__What is asked__
List each line in the items below that contains the word "accomplish".

[Text and element pointing items]
····················

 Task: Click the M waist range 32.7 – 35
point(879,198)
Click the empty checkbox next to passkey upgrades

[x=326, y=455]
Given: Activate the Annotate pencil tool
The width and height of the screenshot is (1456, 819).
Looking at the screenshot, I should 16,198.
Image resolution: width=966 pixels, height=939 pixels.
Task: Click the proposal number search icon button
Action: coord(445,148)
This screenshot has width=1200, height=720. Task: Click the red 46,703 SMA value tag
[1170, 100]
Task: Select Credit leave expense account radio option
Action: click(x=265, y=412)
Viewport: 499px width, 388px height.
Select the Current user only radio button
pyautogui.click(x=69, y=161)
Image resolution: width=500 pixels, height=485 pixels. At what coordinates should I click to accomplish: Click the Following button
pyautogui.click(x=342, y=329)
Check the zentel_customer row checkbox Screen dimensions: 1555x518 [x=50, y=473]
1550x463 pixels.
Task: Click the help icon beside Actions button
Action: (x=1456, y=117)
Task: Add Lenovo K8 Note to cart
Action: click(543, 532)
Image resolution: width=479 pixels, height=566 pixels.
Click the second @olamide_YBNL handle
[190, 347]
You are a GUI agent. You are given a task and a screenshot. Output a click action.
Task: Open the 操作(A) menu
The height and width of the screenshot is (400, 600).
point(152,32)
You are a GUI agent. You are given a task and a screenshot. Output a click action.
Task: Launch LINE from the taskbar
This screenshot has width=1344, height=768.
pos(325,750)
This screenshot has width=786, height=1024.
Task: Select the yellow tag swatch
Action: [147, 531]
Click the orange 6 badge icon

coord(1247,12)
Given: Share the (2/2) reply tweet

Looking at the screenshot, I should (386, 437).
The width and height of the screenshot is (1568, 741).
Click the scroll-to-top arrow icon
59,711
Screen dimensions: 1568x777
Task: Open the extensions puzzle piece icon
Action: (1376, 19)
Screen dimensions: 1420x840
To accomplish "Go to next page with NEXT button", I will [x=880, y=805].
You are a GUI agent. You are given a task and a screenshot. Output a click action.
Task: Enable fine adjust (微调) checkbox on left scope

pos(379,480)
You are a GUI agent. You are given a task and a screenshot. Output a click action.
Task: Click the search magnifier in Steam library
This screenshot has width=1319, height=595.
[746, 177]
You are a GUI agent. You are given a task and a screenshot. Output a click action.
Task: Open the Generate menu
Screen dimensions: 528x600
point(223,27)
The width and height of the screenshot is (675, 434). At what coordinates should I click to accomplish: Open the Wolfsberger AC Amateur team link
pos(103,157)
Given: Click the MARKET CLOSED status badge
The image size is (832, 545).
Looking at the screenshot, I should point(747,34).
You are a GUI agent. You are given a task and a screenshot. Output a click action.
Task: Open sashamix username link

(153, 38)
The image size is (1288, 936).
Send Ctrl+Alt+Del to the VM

····················

__Answer in full__
Image resolution: width=500 pixels, height=485 pixels. At what coordinates should I click to accomplish: Click the Following button
To accomplish "Go to next page with NEXT button", I will [x=880, y=805].
The width and height of the screenshot is (675, 434). At what coordinates should I click to accomplish: Open the Wolfsberger AC Amateur team link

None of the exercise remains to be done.